▶ [Task to complete]:
Write out exactly, and only, the lines below from the line with "Where should I click to: Click" through the line with "Task: Expand the Images dropdown menu"; pictures do not belong in the copy.

▶ [Task input]:
=== Section Start ===
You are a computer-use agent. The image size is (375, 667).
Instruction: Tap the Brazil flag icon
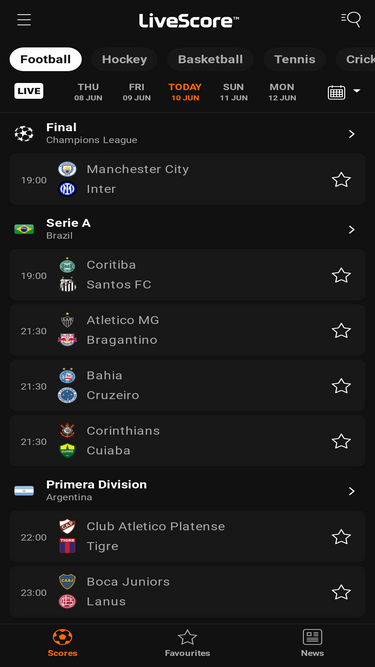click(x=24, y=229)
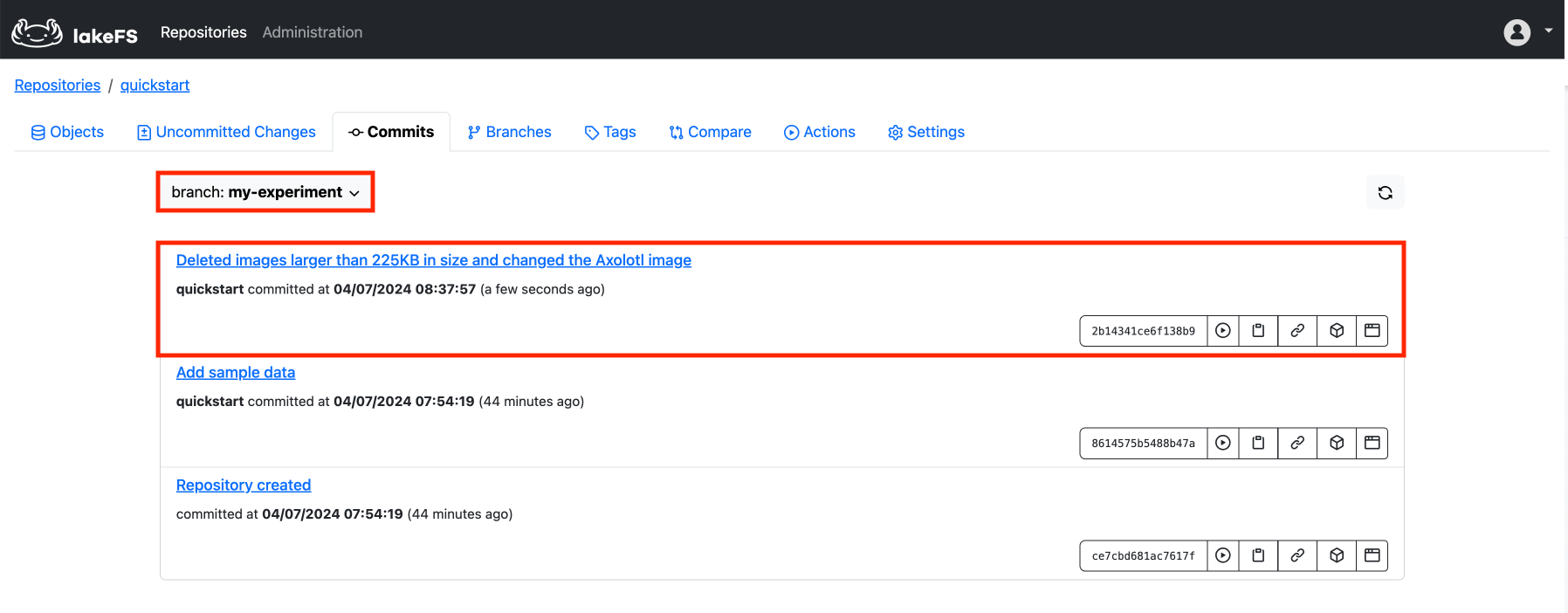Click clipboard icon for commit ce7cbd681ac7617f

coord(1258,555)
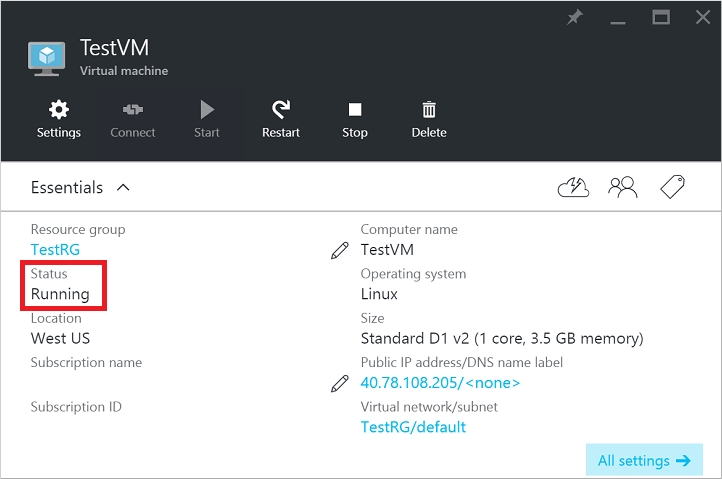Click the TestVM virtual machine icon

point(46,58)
=== Section End ===
=== Section Start ===
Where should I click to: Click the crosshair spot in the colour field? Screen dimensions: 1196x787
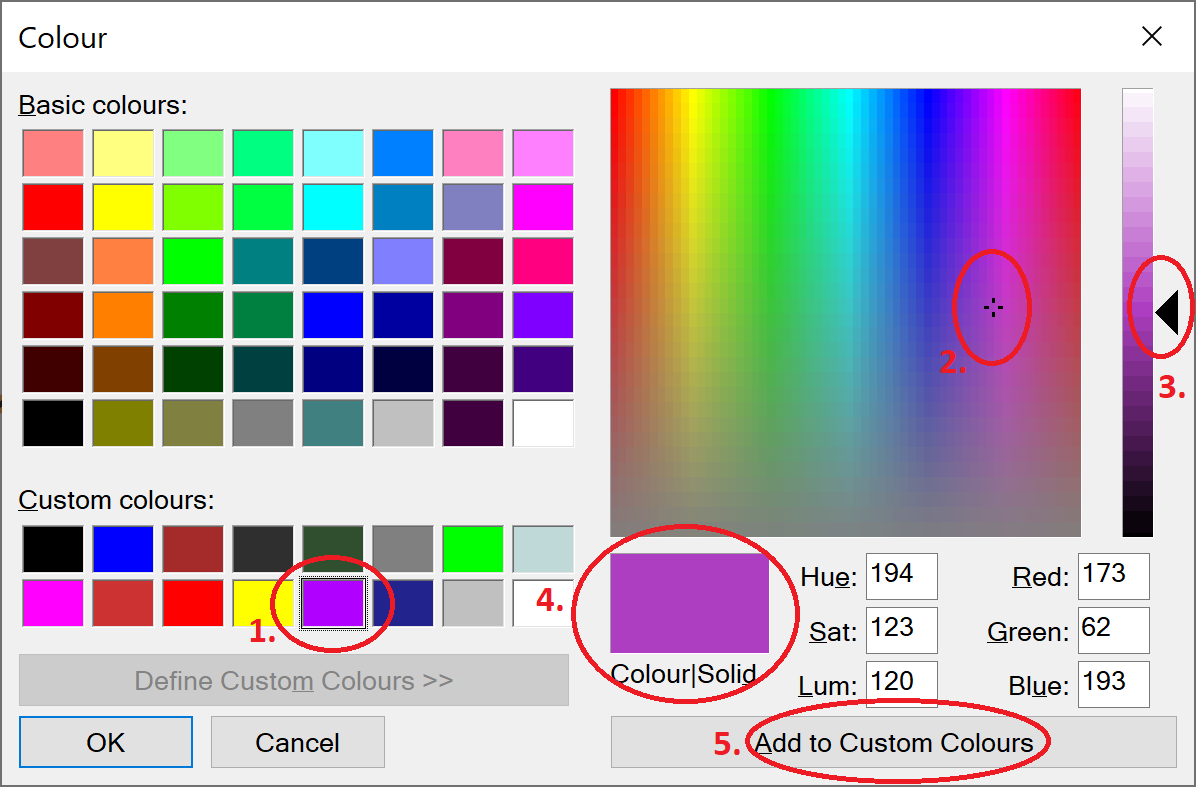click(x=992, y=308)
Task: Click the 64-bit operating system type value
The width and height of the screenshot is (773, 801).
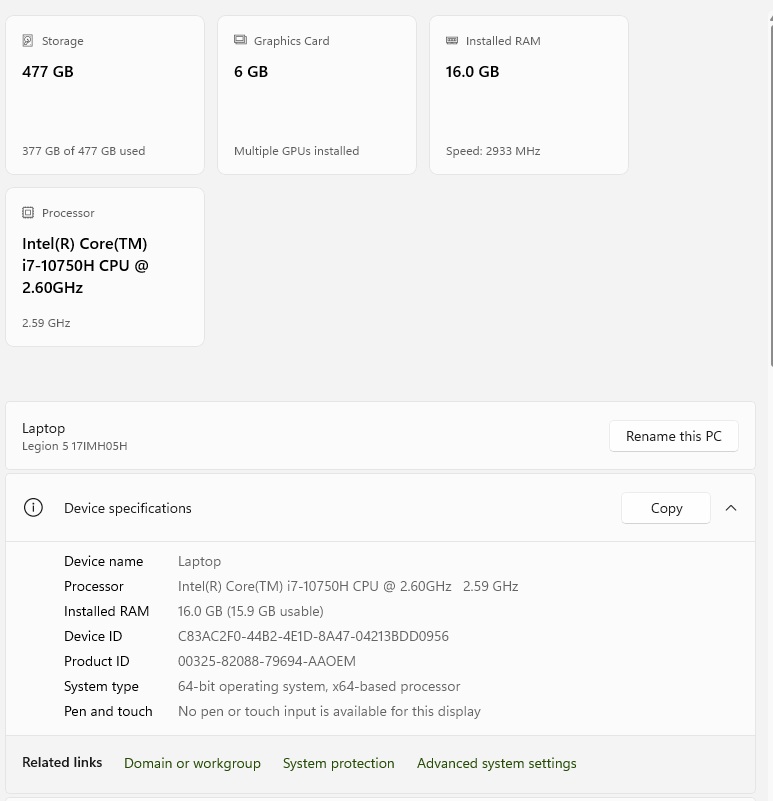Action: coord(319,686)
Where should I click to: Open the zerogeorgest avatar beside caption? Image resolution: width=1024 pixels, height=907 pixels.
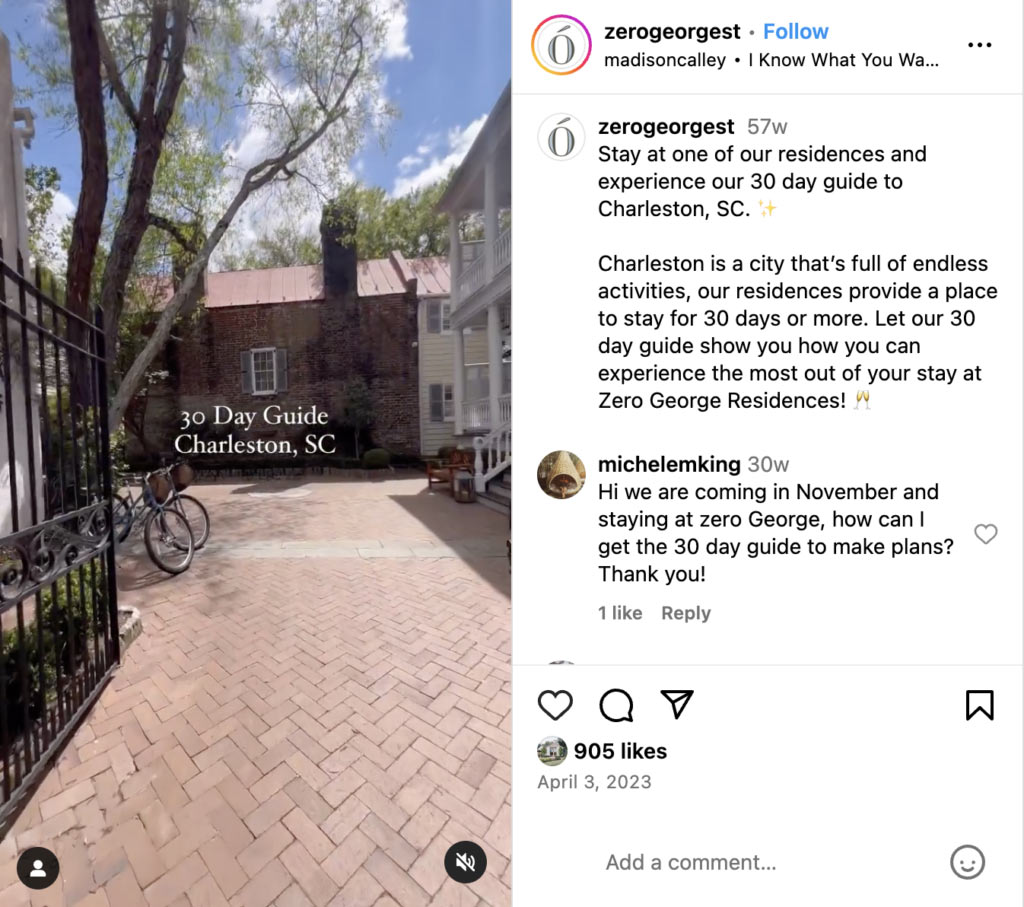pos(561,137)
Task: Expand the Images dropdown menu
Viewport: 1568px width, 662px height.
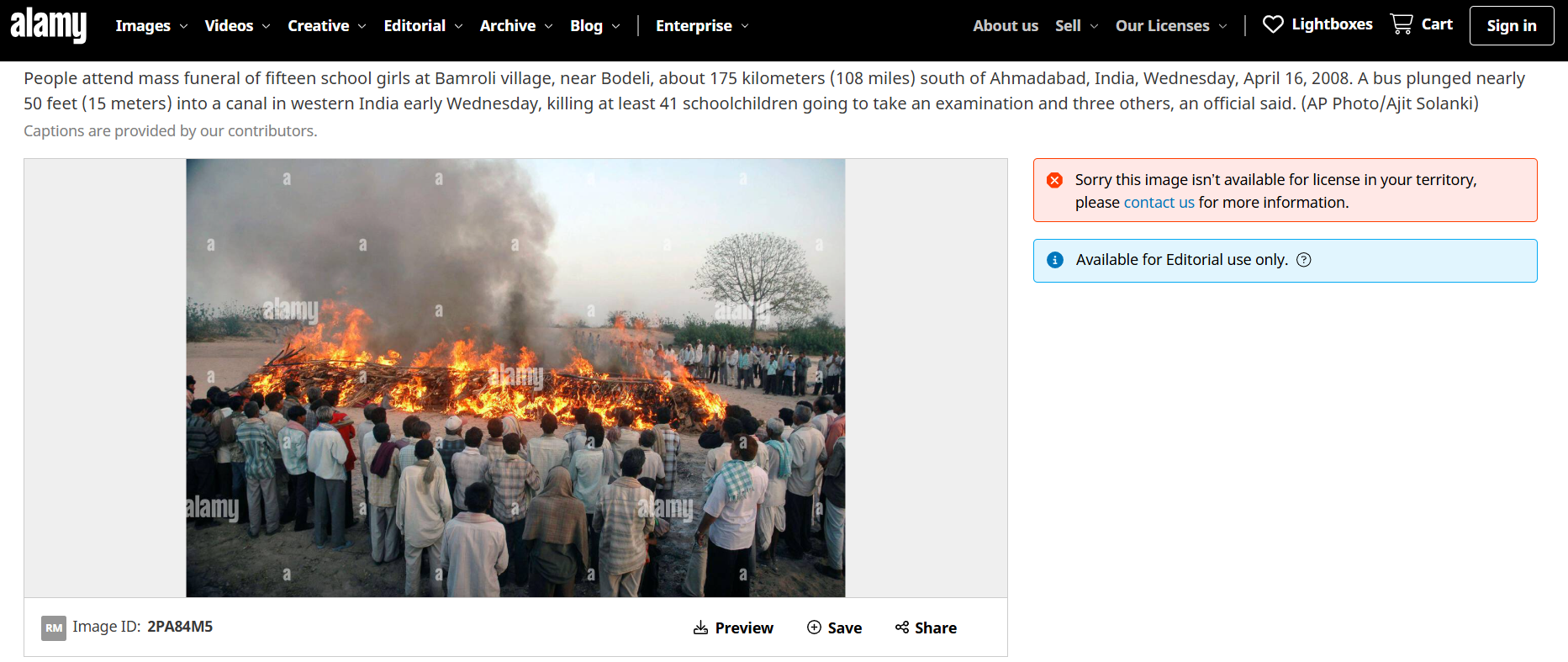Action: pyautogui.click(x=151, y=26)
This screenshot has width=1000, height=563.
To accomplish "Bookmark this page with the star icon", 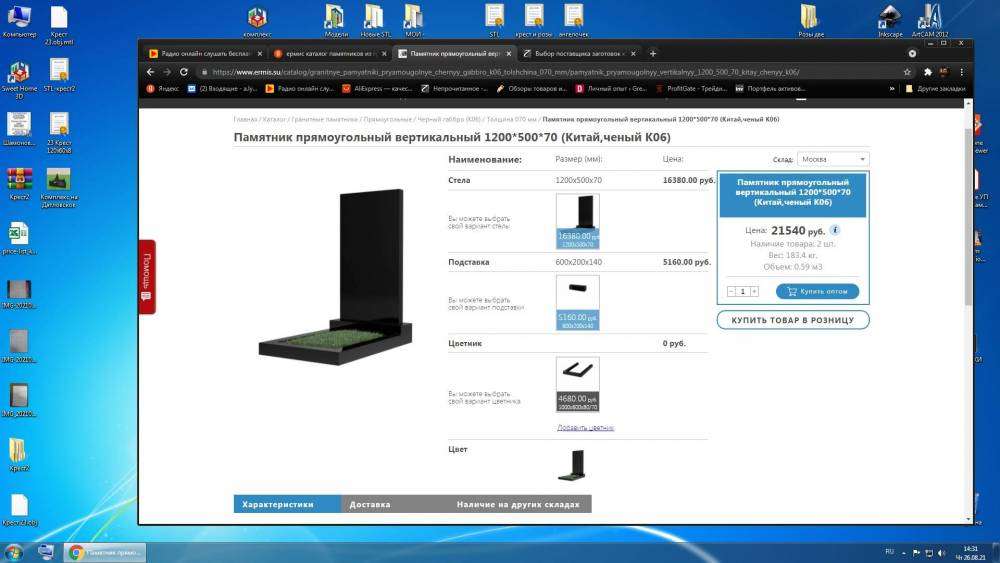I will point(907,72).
=== Section End ===
=== Section Start ===
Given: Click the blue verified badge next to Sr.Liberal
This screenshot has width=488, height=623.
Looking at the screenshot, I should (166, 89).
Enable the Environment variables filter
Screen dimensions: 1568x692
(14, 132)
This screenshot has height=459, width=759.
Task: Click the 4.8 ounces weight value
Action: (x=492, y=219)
=== Section End ===
▶ [Exercise answer]:
Where should I click to: Click the crosshair spot in the colour field? Screen dimensions: 1196x787
click(x=992, y=308)
Task: Click the 64-bit operating system type value
The width and height of the screenshot is (773, 801).
Action: coord(319,686)
Where should I click to: Open the zerogeorgest avatar beside caption? Image resolution: width=1024 pixels, height=907 pixels.
pos(561,137)
Task: Expand the Images dropdown menu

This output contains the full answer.